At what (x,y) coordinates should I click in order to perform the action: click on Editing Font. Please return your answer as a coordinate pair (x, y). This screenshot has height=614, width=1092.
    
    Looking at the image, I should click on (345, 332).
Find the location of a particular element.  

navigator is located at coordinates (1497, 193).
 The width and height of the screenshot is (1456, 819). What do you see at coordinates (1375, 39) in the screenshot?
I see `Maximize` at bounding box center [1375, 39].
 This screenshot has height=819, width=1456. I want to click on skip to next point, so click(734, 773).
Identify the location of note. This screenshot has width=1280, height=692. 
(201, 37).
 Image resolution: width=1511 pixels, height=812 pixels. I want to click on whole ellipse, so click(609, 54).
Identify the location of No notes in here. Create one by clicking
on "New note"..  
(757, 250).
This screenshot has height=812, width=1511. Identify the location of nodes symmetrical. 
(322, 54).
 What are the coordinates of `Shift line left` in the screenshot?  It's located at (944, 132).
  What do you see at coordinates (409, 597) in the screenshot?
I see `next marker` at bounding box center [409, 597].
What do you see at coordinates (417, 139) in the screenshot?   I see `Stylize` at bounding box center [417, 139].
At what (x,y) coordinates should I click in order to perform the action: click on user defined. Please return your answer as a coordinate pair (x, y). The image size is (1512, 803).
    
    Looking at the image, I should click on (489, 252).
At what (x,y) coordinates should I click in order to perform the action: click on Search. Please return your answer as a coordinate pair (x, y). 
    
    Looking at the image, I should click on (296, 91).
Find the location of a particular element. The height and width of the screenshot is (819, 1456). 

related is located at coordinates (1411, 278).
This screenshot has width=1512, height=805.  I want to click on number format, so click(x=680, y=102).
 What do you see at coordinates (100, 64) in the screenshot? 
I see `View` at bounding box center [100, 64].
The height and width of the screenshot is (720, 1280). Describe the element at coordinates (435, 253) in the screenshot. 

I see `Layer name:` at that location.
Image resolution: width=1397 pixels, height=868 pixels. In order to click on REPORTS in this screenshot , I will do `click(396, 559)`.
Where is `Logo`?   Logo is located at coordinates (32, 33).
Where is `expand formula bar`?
____________
Short task: Rewrite all the rows above, replacing "Identify the location of" with "Find the position of" and leaving everything else unchanged.

Written solution:
At what (x,y) coordinates should I click in order to perform the action: click on Editing Font. Please return your answer as a coordinate pair (x, y). This screenshot has height=614, width=1092.
    
    Looking at the image, I should click on (345, 332).
Find the location of a particular element.  

navigator is located at coordinates (1497, 193).
 The width and height of the screenshot is (1456, 819). What do you see at coordinates (1375, 39) in the screenshot?
I see `Maximize` at bounding box center [1375, 39].
 This screenshot has height=819, width=1456. I want to click on skip to next point, so click(734, 773).
Find the position of note. This screenshot has width=1280, height=692. 
(201, 37).
 Image resolution: width=1511 pixels, height=812 pixels. I want to click on whole ellipse, so click(609, 54).
Find the position of No notes in here. Create one by clicking
on "New note"..  
(757, 250).
This screenshot has height=812, width=1511. Find the position of nodes symmetrical. 
(322, 54).
 What are the coordinates of `Shift line left` in the screenshot?  It's located at (944, 132).
  What do you see at coordinates (409, 597) in the screenshot?
I see `next marker` at bounding box center [409, 597].
What do you see at coordinates (417, 139) in the screenshot?   I see `Stylize` at bounding box center [417, 139].
At what (x,y) coordinates should I click in order to perform the action: click on user defined. Please return your answer as a coordinate pair (x, y). The image size is (1512, 803).
    
    Looking at the image, I should click on (489, 252).
At what (x,y) coordinates should I click in order to perform the action: click on Search. Please return your answer as a coordinate pair (x, y). 
    
    Looking at the image, I should click on (296, 91).
Find the location of a particular element. The height and width of the screenshot is (819, 1456). 

related is located at coordinates (1411, 278).
This screenshot has width=1512, height=805.  I want to click on number format, so click(x=680, y=102).
 What do you see at coordinates (100, 64) in the screenshot? 
I see `View` at bounding box center [100, 64].
The height and width of the screenshot is (720, 1280). Describe the element at coordinates (435, 253) in the screenshot. 

I see `Layer name:` at that location.
Image resolution: width=1397 pixels, height=868 pixels. In order to click on REPORTS in this screenshot , I will do `click(396, 559)`.
Where is `Logo`?   Logo is located at coordinates (32, 33).
Where is `expand formula bar`?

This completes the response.